I am looking for a generalisation of the solution of $x,y$ wich are rational numbers,they could be infinite,how can i find such solutions,integer solutions are obvious
I have found that
$\Delta=-11,u=1,d=-11$
also
$(x+\frac{3+\sqrt{-11}y}{2})(x+\frac{3-\sqrt{-11}y}{2})=4$
On
This is a variation of Hecke's answer $$(2x+3y)^2+11y^2=4^2$$ $$\left(\frac{2x}y+3\right)^2+11=\left(\frac4y\right)^2$$ $$11=\left(\frac4y\right)^2-\left(\frac{2x}y+3\right)^2$$ $$11=\left(\frac{4-2x}y-3\right)\left(\frac{4+2x}y+3\right)$$ $$\frac{4-2x}y-3=t, \frac{4+2x}y+3=\frac{11}t$$ $$\implies x = -\frac{2(t^2+6t-11)}{t^2+11}, y = \frac{8t}{t^2+11}, t\neq0$$
My comment contained an imprecision. This works for every equation that can be transformed into the form: $$(ax+by)^2+cy^2=\left(\frac pq\right)^2$$ Where $a,b,c,p,q\in\mathbb Z, q\neq 0$
We have the simple solution $x=2$, $y=0$. Now take the line though $(2,0)$ with slope $m$, and find where it meets the ellipse. That will give a rational parametrization of the ellipse.
Details: The line has equation $y=m(x-2)$. Substitute. We get $x^2+3xm(x-2)+5m^2(x-2)^2=16$. This simplifies to $(1+3m+5m^2)x^2-(6m+20m^2)x+20m^2-4=0$. The product of the roots is $\frac{20m^2-4}{1+3m+5m^2}$. But one of the roots is $2$, so the other is $\frac{10m^2-2}{1+3m+5m^2}$. Now we can compute the corresponding $y$. Any rational $m$ will give us a rational solution of the original equation.

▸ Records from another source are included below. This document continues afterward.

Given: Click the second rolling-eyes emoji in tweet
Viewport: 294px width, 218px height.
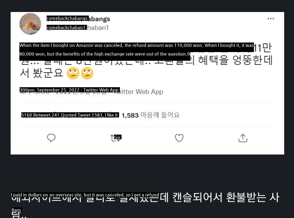Looking at the screenshot, I should click(x=87, y=73).
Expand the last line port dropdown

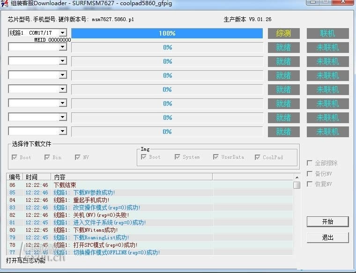63,132
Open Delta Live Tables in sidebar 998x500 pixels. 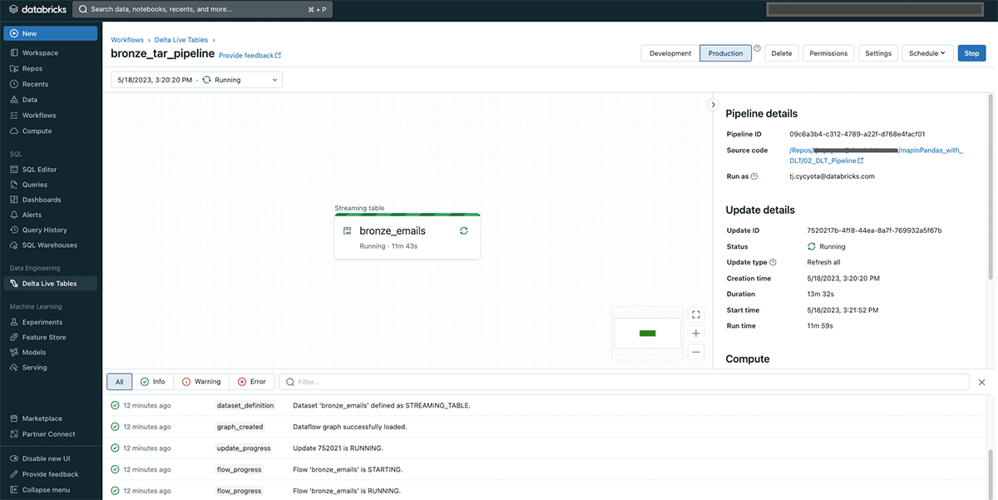(49, 284)
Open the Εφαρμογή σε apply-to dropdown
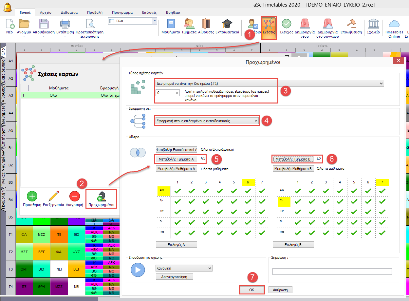The image size is (409, 301). click(x=207, y=121)
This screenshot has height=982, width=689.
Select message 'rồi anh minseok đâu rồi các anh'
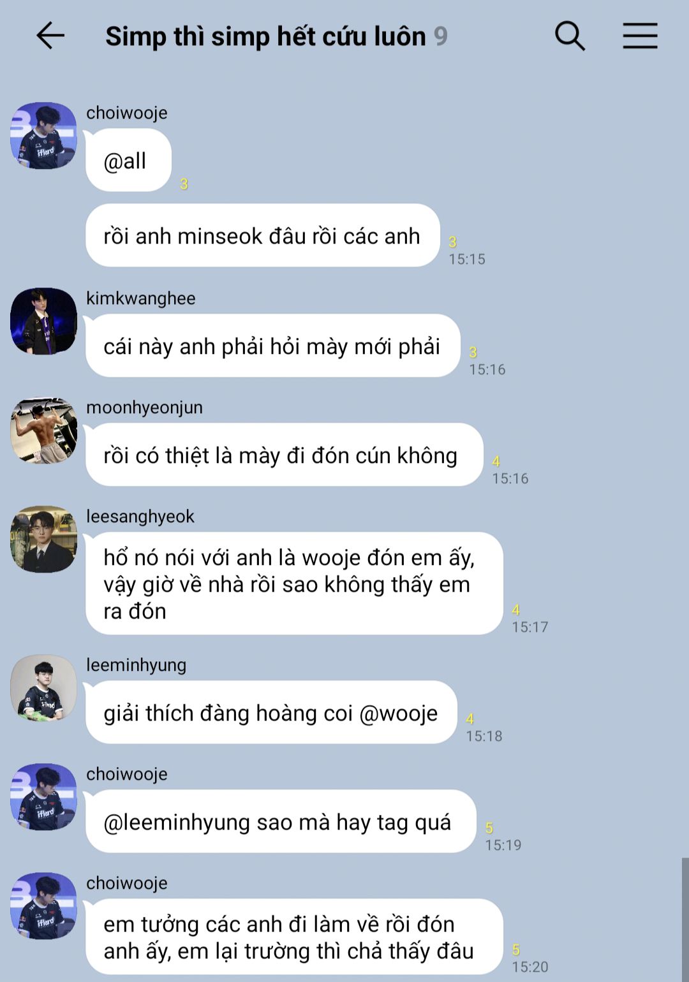click(263, 235)
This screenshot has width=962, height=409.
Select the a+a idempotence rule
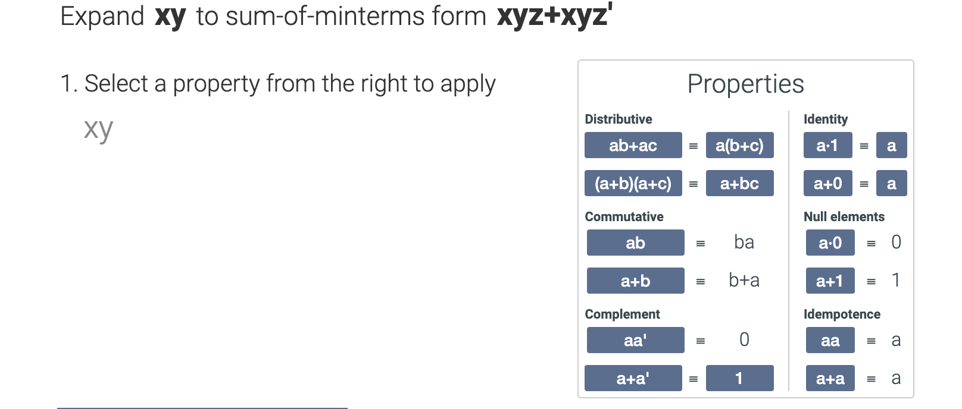[x=830, y=378]
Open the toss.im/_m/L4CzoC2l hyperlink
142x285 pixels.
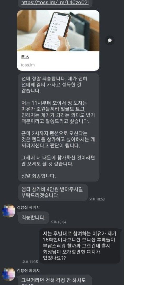(x=55, y=3)
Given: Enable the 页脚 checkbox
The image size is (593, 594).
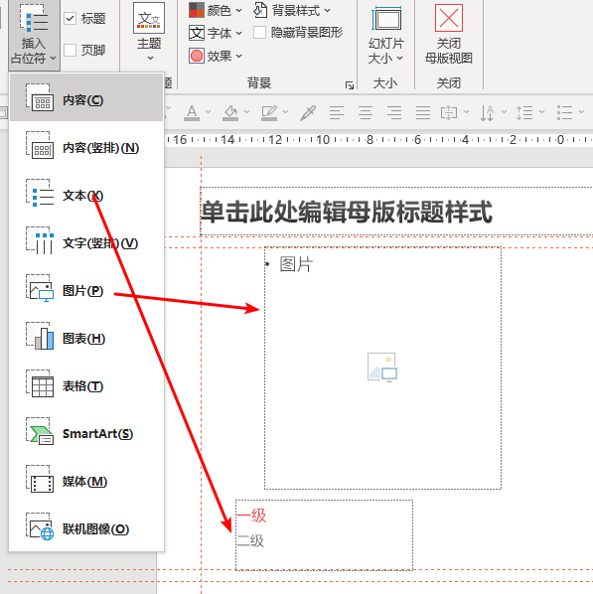Looking at the screenshot, I should (71, 50).
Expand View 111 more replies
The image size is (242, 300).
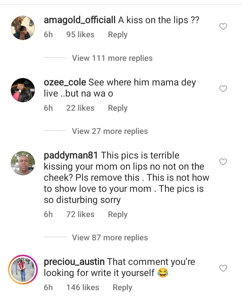coord(112,58)

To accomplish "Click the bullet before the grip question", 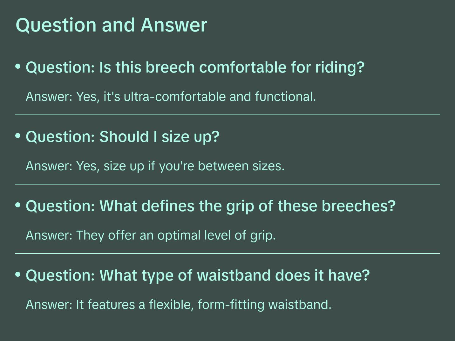I will tap(18, 205).
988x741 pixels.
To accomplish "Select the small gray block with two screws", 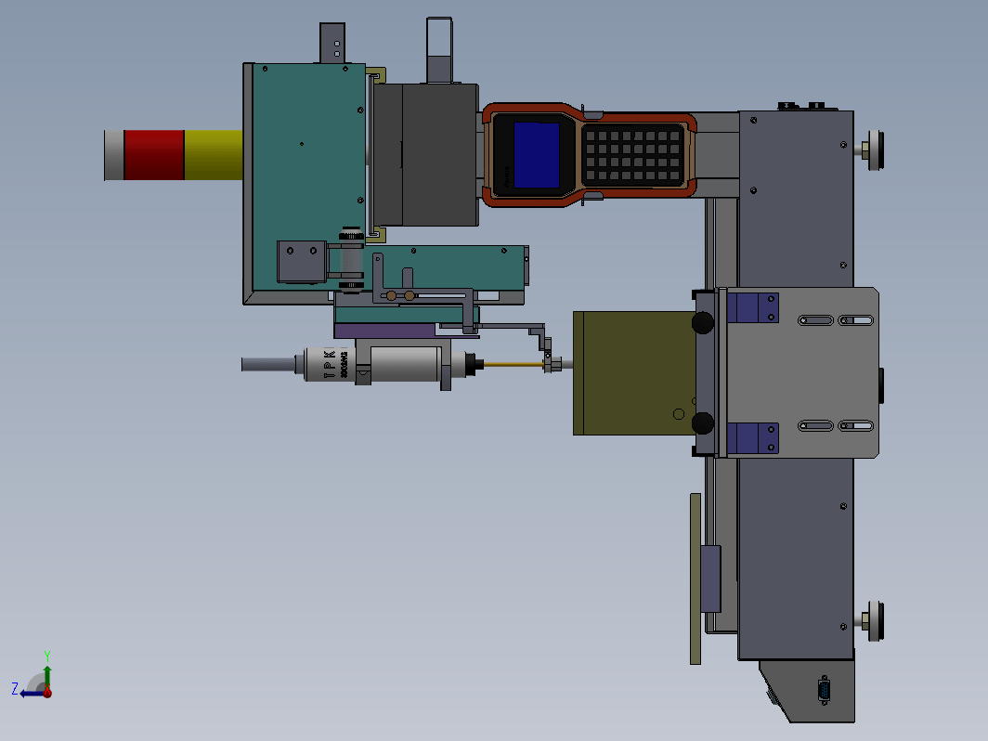I will coord(301,262).
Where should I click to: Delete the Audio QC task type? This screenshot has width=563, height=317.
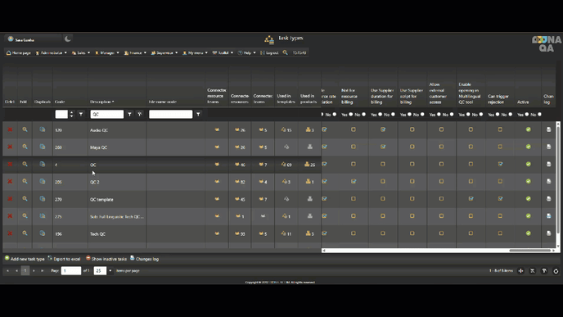click(x=10, y=129)
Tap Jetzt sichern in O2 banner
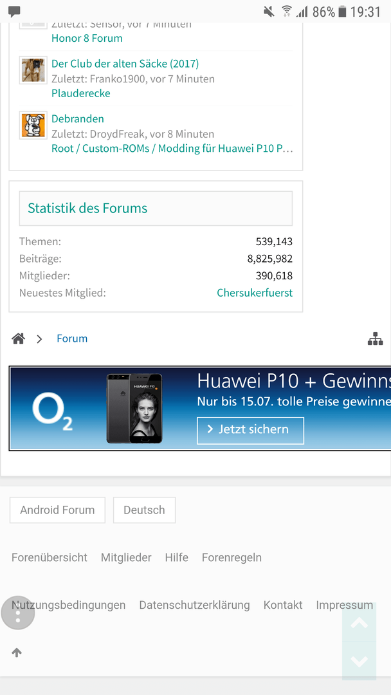 click(x=251, y=431)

Remark: The procedure was general. In particular, let $ax^2+bxy+cy^2=d$ be an ellipse with $a,b,c,d$ rational. If we know a rational point on the ellipse, then we can find a parametric expression for all rational points. The most important special case is the circle.
And the basic idea generalizes, importantly, to elliptic curves.